EXERCISE:
With pictures omitted, copy exactly the lines from the one containing "The width and" through the end of the records below.

DATA TO EXAMINE:
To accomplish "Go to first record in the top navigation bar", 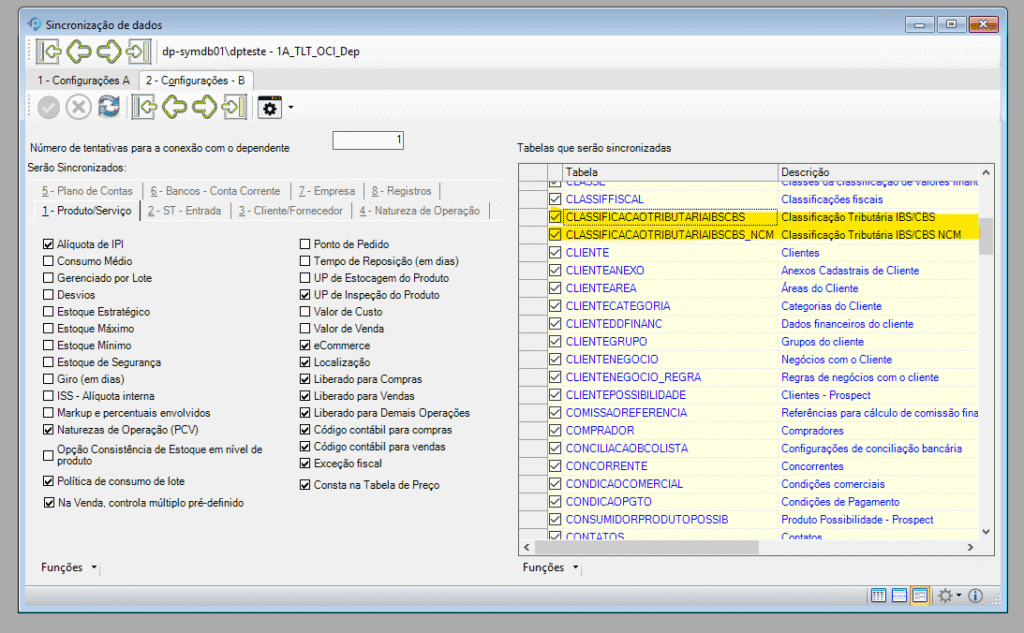I will click(48, 51).
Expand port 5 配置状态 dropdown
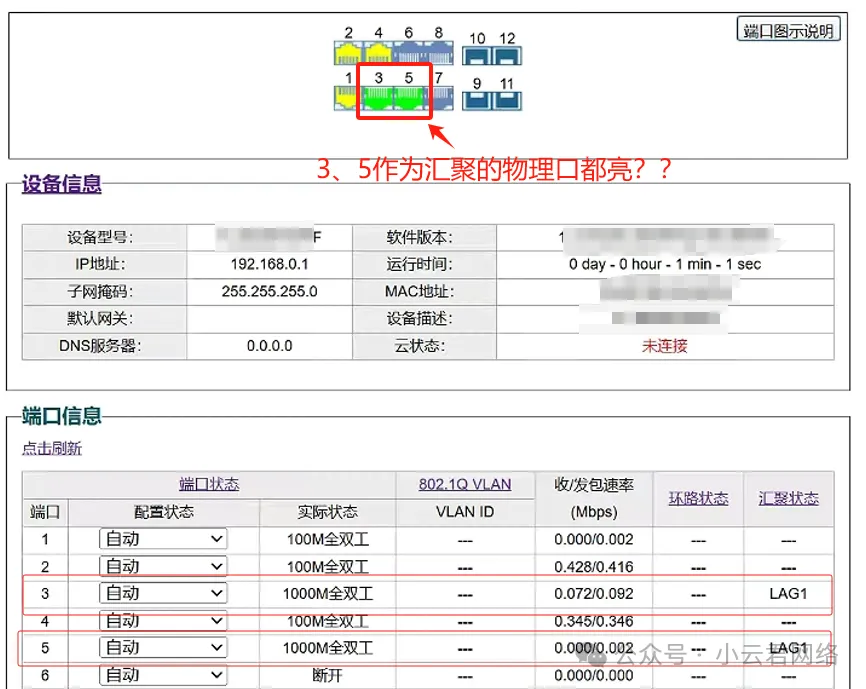The image size is (866, 689). coord(163,647)
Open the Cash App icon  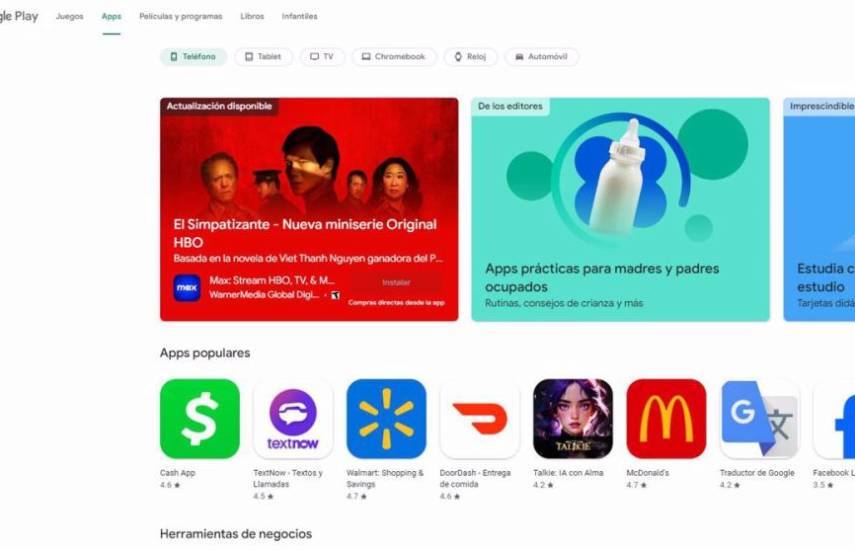[x=200, y=419]

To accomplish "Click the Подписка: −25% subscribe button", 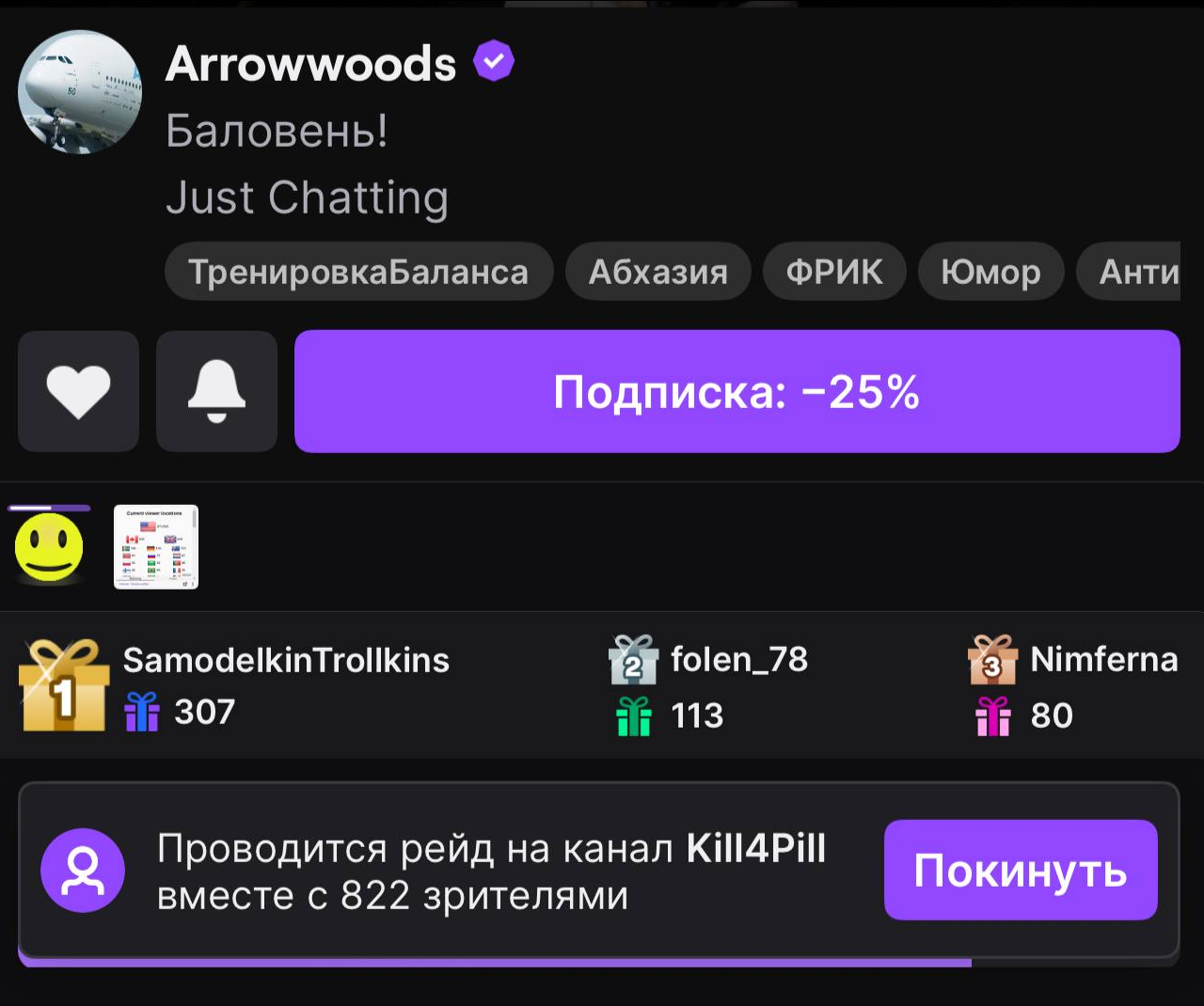I will tap(737, 391).
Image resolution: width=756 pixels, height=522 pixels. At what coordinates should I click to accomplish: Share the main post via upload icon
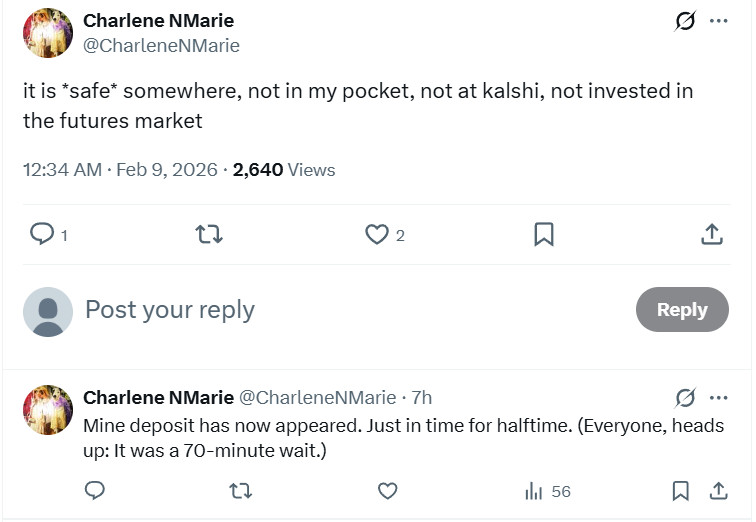(x=711, y=234)
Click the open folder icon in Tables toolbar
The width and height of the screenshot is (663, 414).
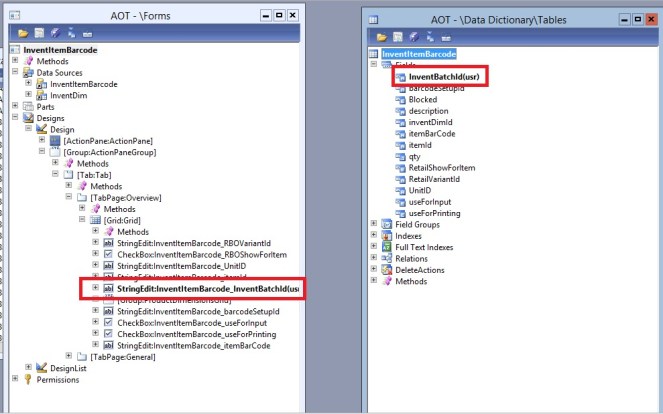(383, 36)

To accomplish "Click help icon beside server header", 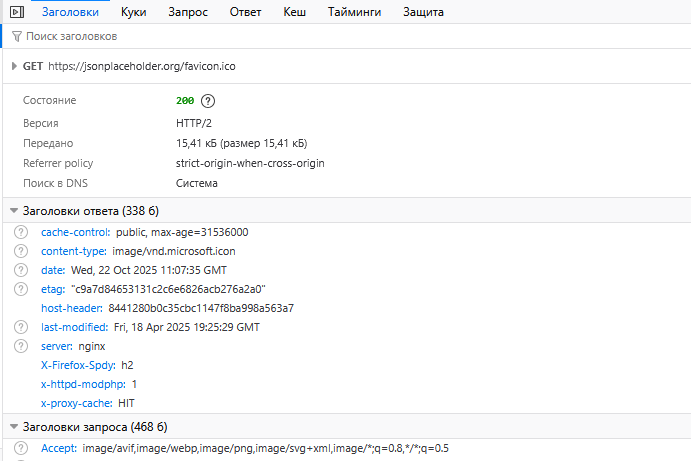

FINISHED TASK:
The width and height of the screenshot is (663, 414).
(383, 36)

To accomplish "Click help icon beside server header", 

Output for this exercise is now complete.